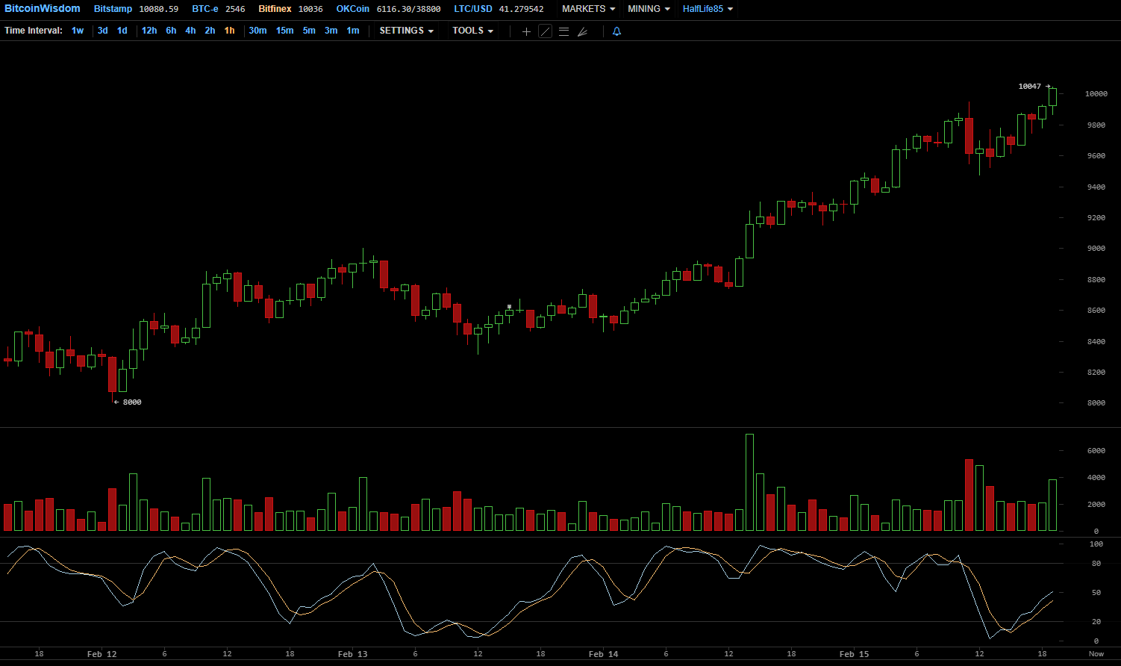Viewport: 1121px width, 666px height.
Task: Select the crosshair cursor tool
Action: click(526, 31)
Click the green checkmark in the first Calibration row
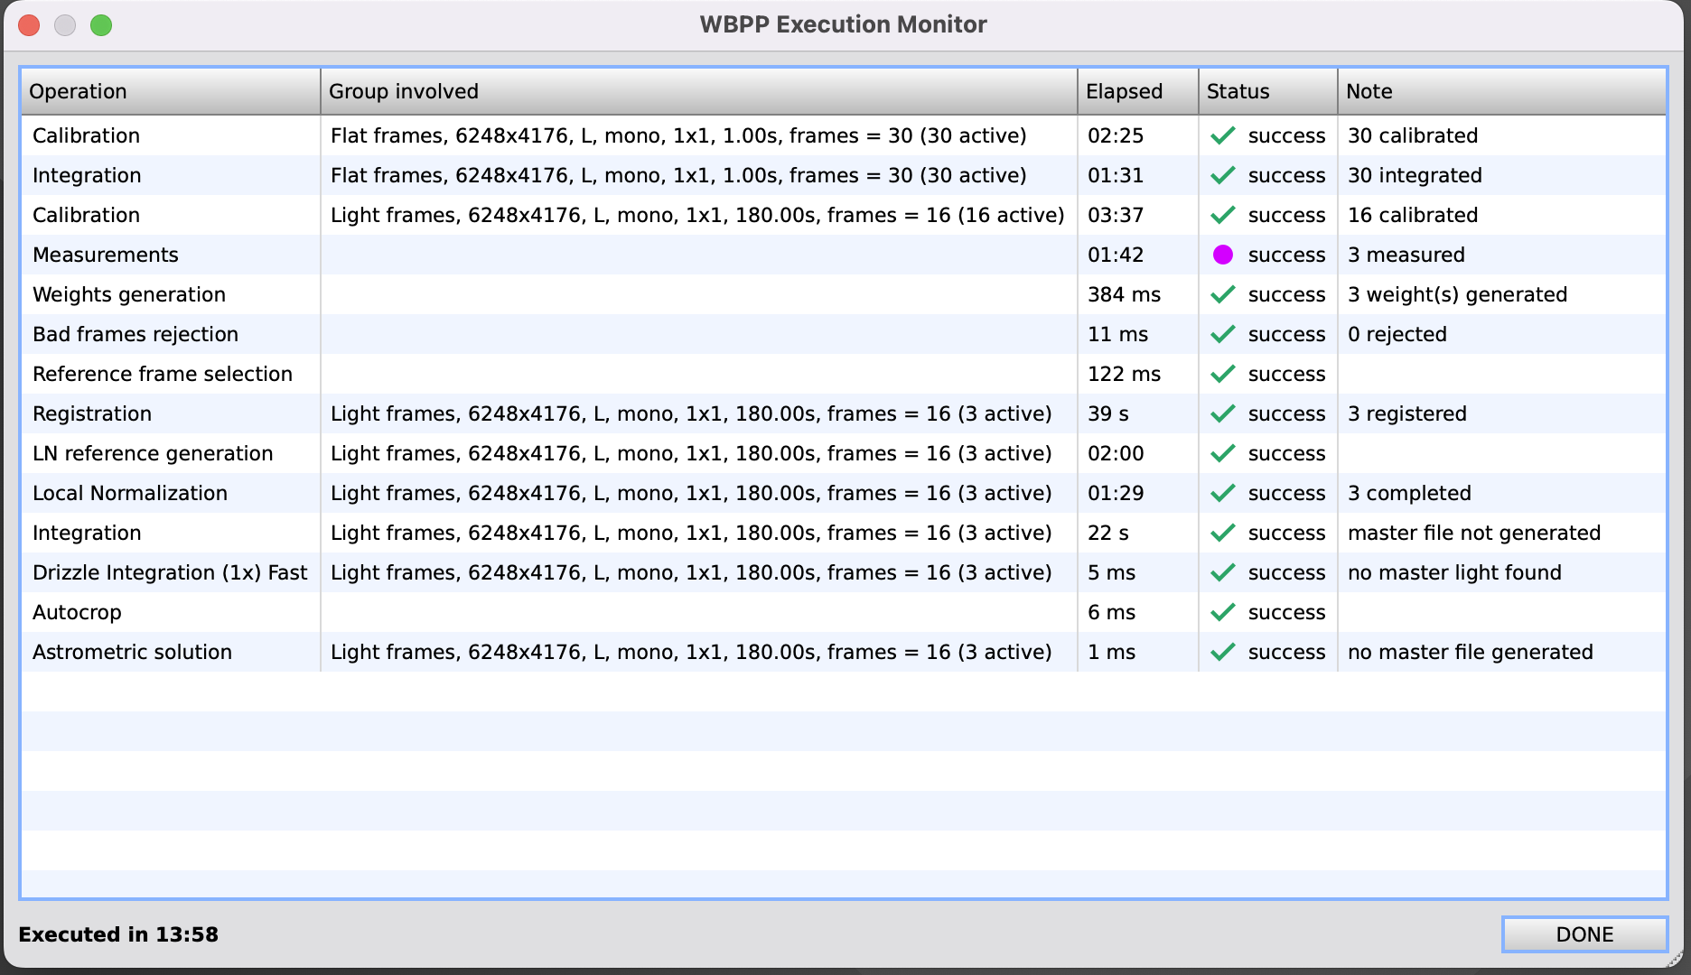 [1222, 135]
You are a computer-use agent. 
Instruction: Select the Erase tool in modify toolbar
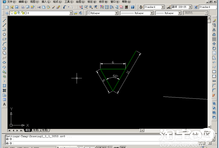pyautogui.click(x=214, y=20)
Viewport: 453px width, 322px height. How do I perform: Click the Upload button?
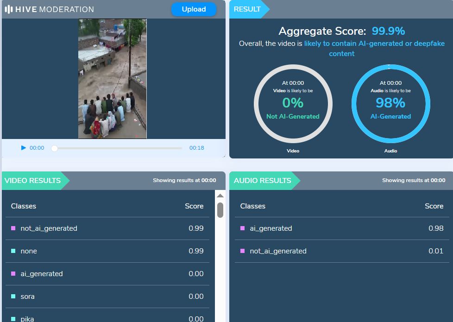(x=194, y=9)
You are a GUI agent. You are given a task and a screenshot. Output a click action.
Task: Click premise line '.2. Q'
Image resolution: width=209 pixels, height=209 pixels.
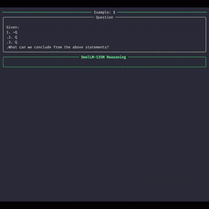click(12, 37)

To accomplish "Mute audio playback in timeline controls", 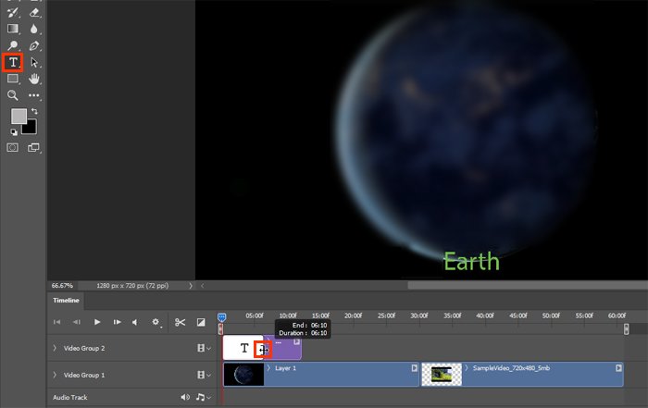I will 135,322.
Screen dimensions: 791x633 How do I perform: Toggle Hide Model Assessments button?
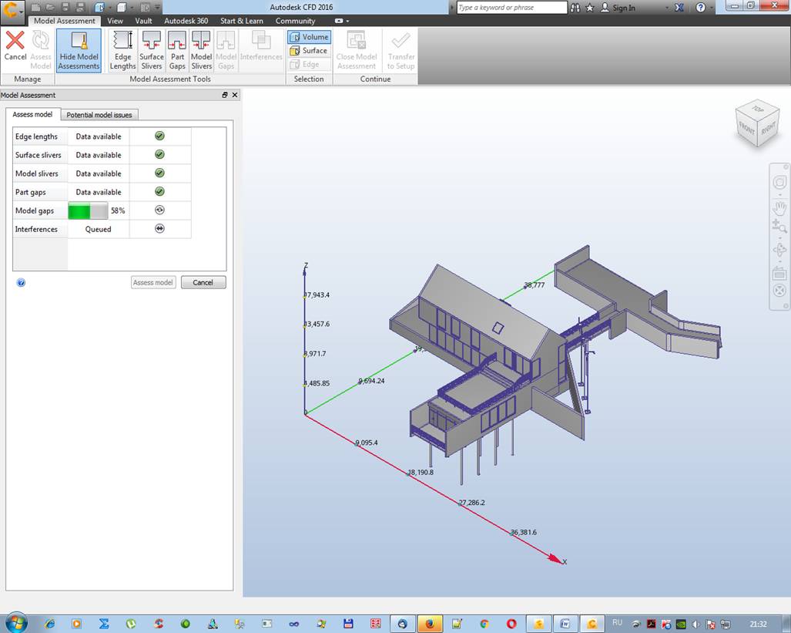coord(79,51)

- - -

WHAT YOU ARE ASKED TO DO:
Wherever the word "agent" shows up in the material, copy the line it is on.

YOUR RESPONSE:
You are a computer-use agent. 
You are a GUI agent. You are given a task and a screenshot. Output a click action.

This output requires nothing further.